>> start

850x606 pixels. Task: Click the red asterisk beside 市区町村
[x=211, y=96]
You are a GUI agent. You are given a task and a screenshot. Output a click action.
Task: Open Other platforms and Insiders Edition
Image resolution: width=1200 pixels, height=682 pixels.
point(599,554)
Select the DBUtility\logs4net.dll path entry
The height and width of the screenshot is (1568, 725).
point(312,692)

>> end

**What this task involves:** Rewrite the material above, replacing "pixels" with "px" everywhere it occurs and leaving everything else unchanged.

**The completed task:**
850x606 px. Task: Click the red asterisk beside 市区町村
[x=211, y=96]
You are a GUI agent. You are given a task and a screenshot. Output a click action.
Task: Open Other platforms and Insiders Edition
Image resolution: width=1200 px, height=682 px.
point(599,554)
Select the DBUtility\logs4net.dll path entry
The height and width of the screenshot is (1568, 725).
point(312,692)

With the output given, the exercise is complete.